Sometimes, an unlucky star strays too close to a black hole. The black hole’s gravity pulls on the star, causing it to stretch in one direction and squeeze in another. Then the star pulls apart into a stream of gas. This is a tidal disruption event. (If you’re worried about this happening to our Sun – don’t. The nearest black hole we know about is over 1,000 light-years away. And black holes aren’t wild space vacuums. They don’t go zipping around sucking up random stars and planets. So we’re pretty safe from tidal disruption events!)
The trailing part of the stream gets flung out of the system. The rest of the gas loops back around the black hole, forming a disk. The material circling in the disk slowly drifts inward toward the black hole’s event horizon, the point at which nothing – not even light – can escape. The black hole consumes the gas and dust in its disk over many years.

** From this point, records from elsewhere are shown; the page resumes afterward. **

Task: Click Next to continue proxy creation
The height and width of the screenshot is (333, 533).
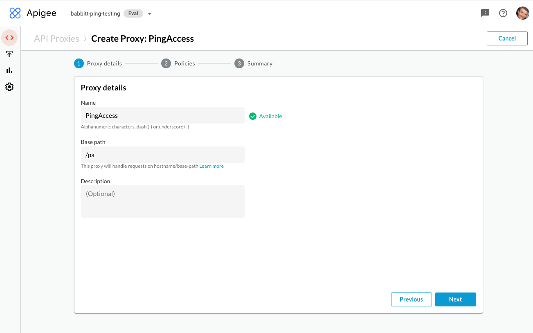Action: (x=455, y=299)

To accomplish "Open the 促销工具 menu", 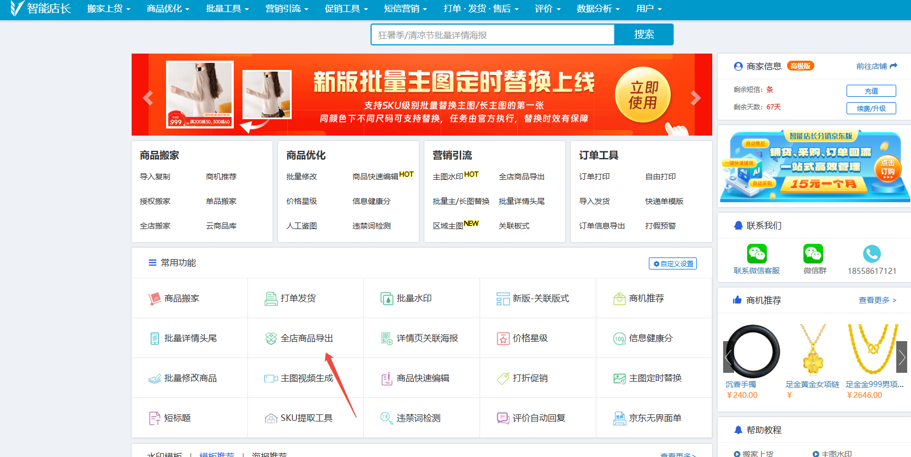I will click(346, 9).
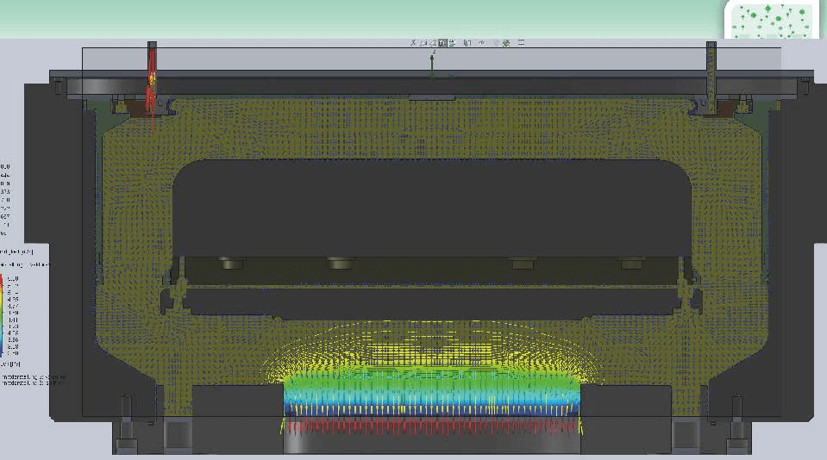The image size is (827, 460).
Task: Click the Edit Appearance icon
Action: (x=495, y=42)
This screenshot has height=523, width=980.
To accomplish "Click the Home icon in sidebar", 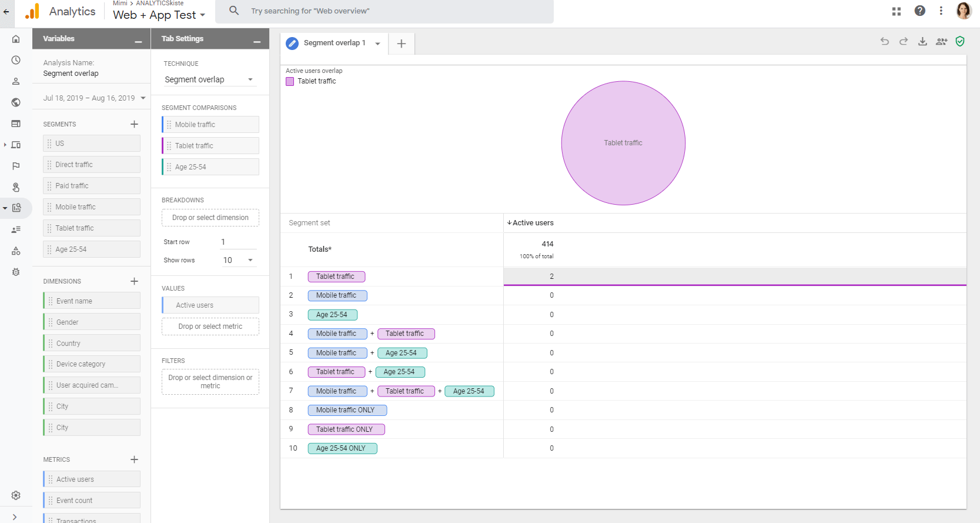I will (16, 39).
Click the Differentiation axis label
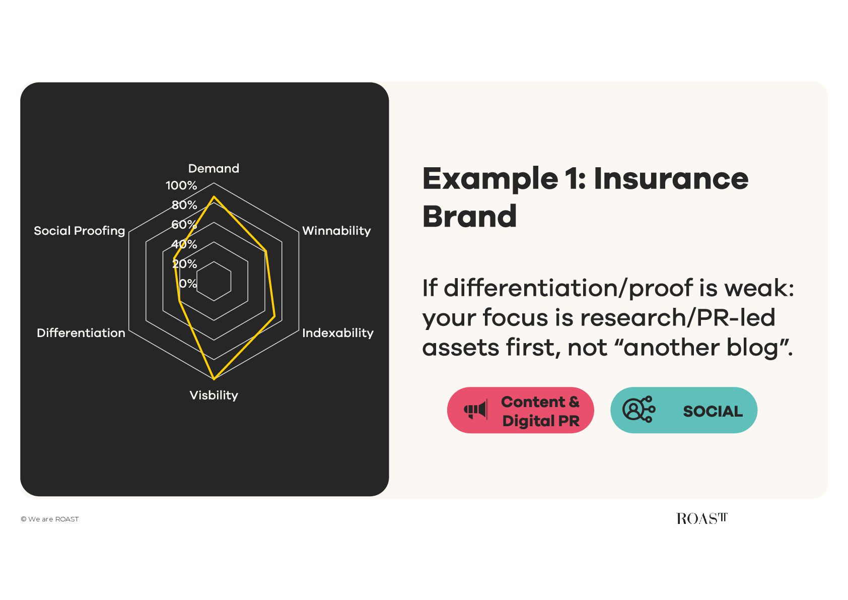This screenshot has width=848, height=600. point(81,333)
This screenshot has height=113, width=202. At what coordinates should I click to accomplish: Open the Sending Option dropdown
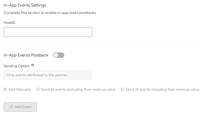[x=48, y=75]
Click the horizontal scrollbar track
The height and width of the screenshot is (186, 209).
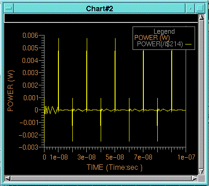point(101,178)
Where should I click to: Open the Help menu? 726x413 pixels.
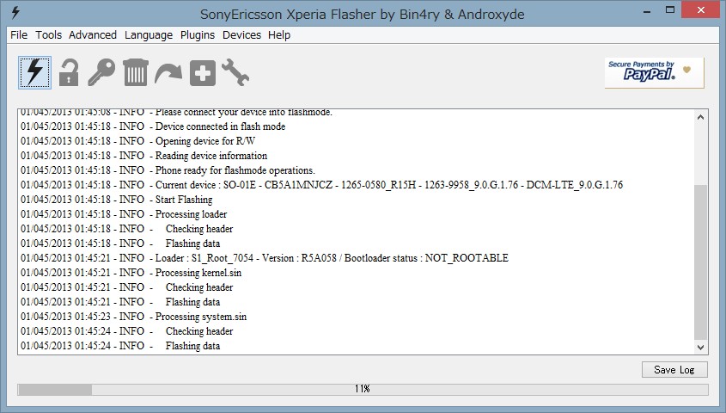279,35
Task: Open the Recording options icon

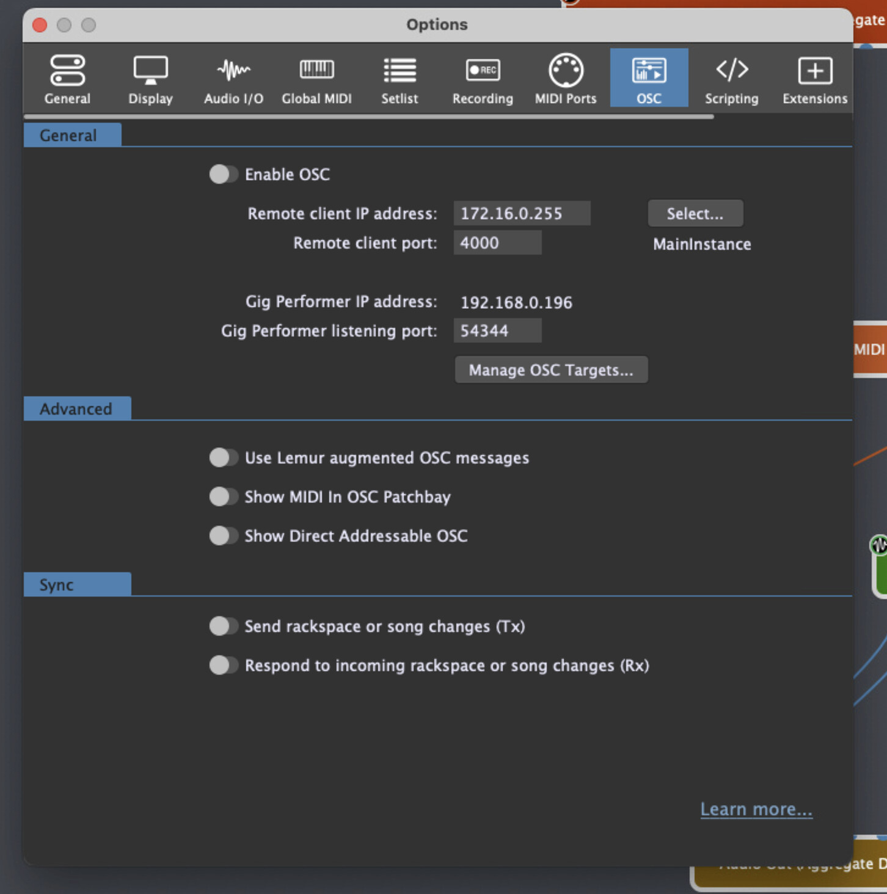Action: tap(483, 71)
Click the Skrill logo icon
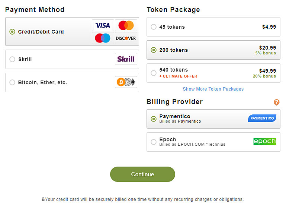This screenshot has width=286, height=208. [x=126, y=59]
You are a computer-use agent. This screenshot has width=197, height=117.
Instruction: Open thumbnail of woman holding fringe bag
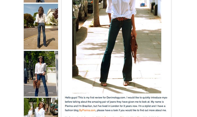41,74
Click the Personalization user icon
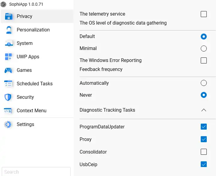 8,30
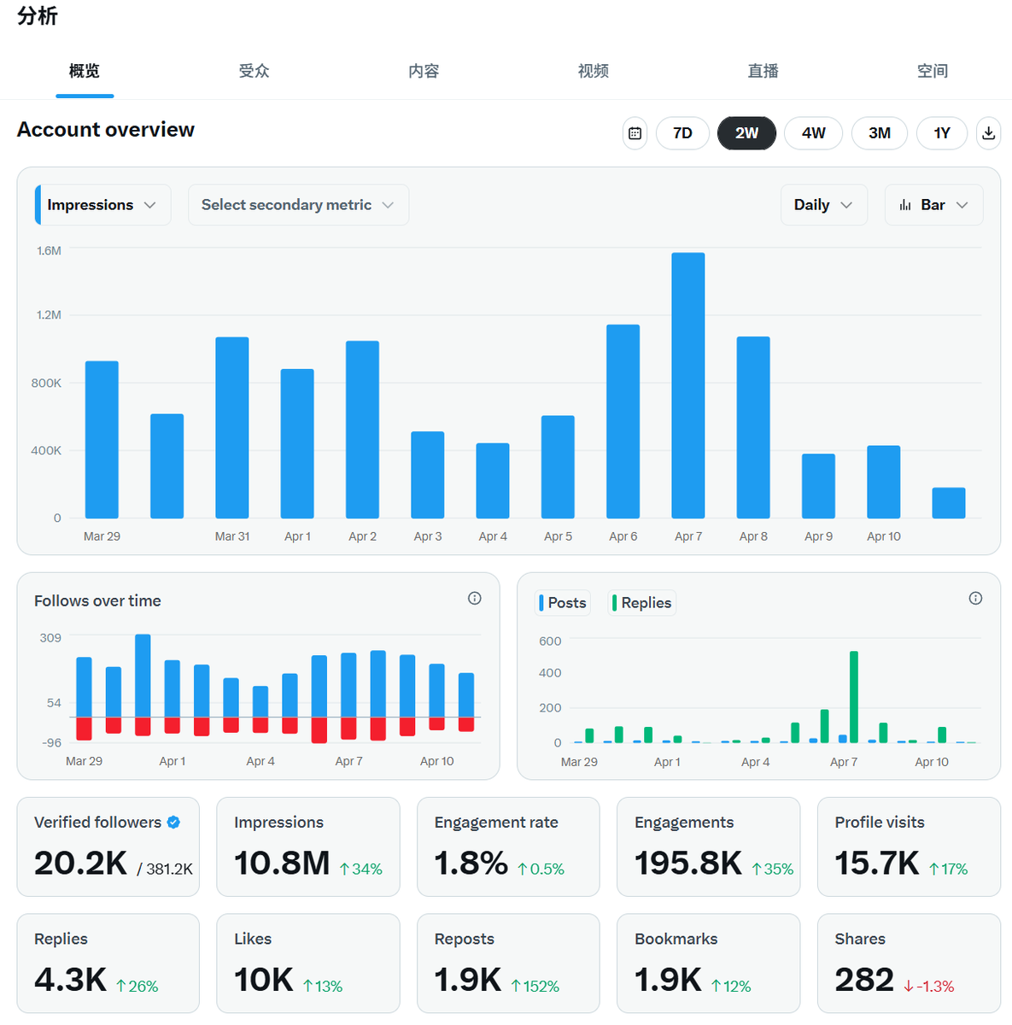Click the download data icon

[988, 133]
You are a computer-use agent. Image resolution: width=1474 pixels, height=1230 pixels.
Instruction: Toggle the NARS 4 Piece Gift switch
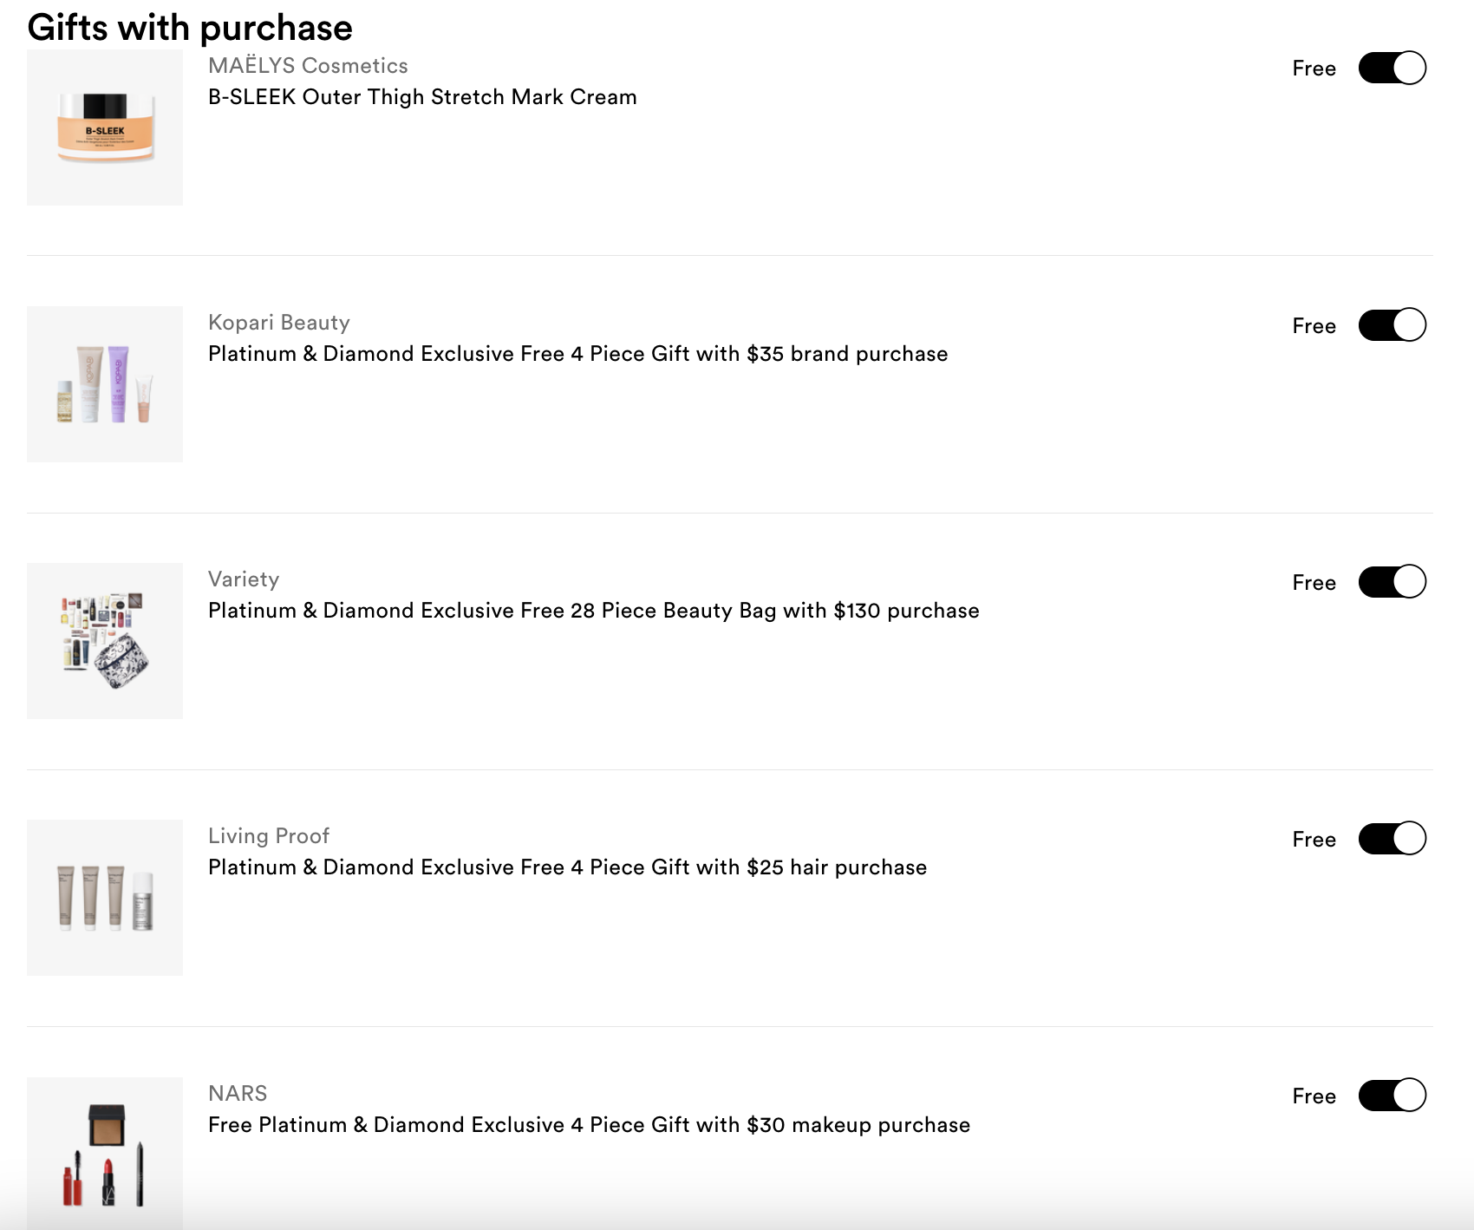(x=1392, y=1096)
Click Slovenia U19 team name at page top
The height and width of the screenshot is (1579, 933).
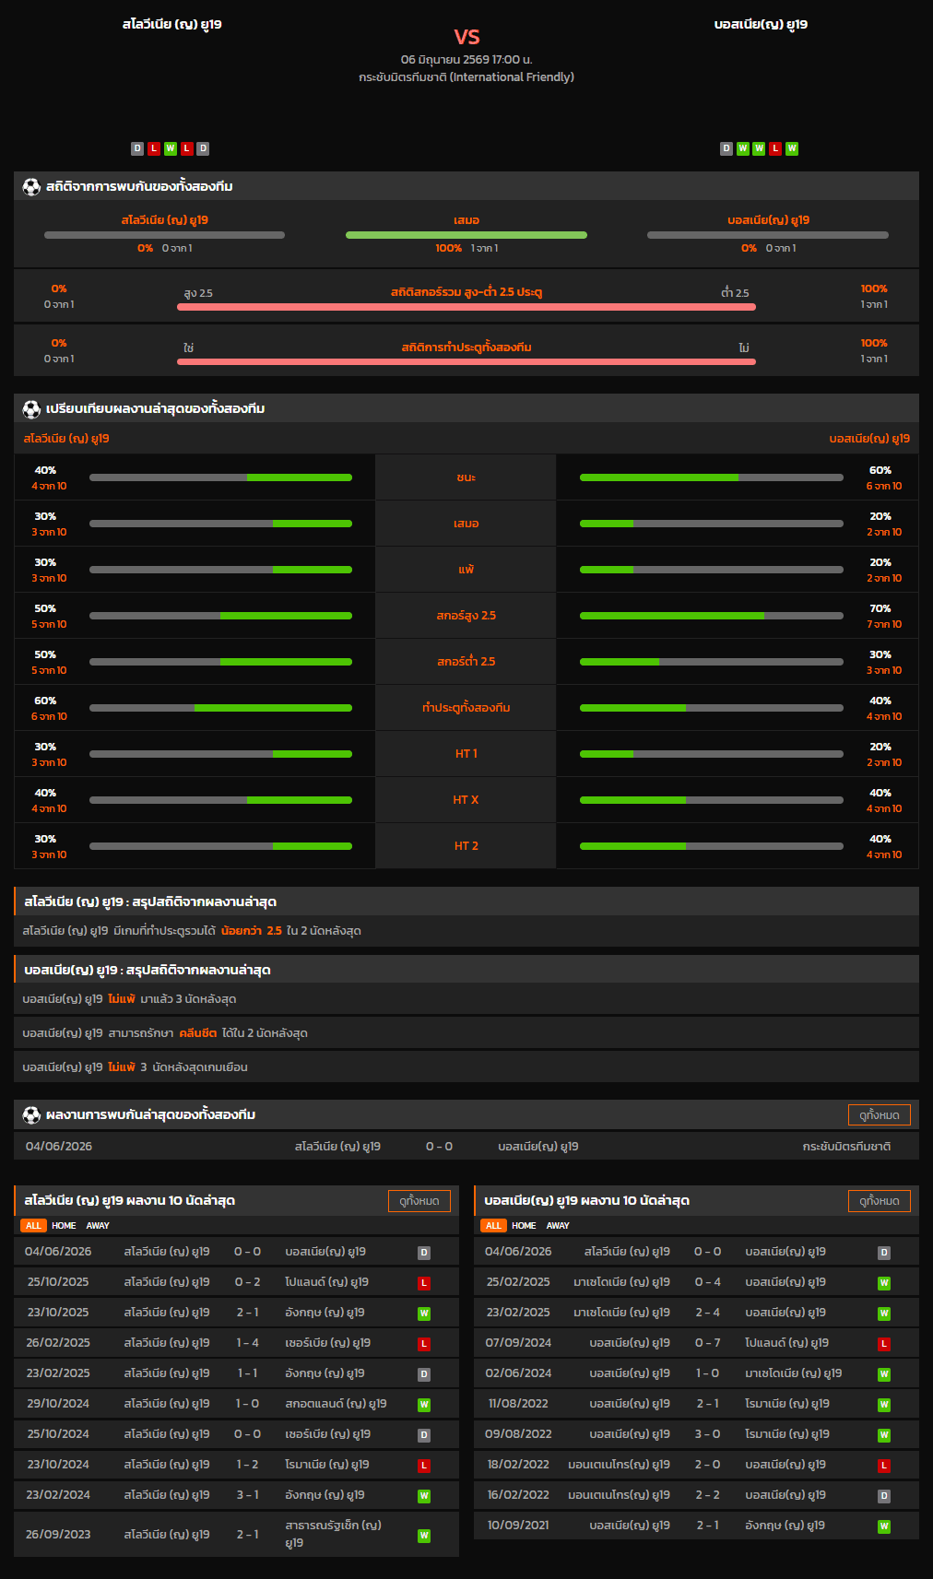172,25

Sometimes the black hole only munches on a passing star – we call this a partial tidal disruption event. The star loses some of its gas, but its own gravity pulls it back into shape before it passes the black hole again. Eventually, the black hole will have nibbled away enough material that the star can’t reform and gets destroyed.
We study tidal disruptions, both the full feasts and the partial snacks, using many kinds of telescopes. Usually, these events are spotted by ground-based telescopes like the Zwicky Transient Facility and the All-Sky Automated Survey for Supernovae network.
They alert other ground- and space-based telescopes – like our Neil Gehrels Swift Observatory (illustrated above) and the European Space Agency’s XMM-Newton – to follow up and collect more data using different wavelengths, from visible light to X-rays. Even our planet-hunting Transiting Exoplanet Survey Satellite has observed a few of these destructive wonders!
We’re also studying disruptions using multimessenger astronomy, where scientists use the information carried by light, particles, and space-time ripples to learn more about cosmic objects and occurrences.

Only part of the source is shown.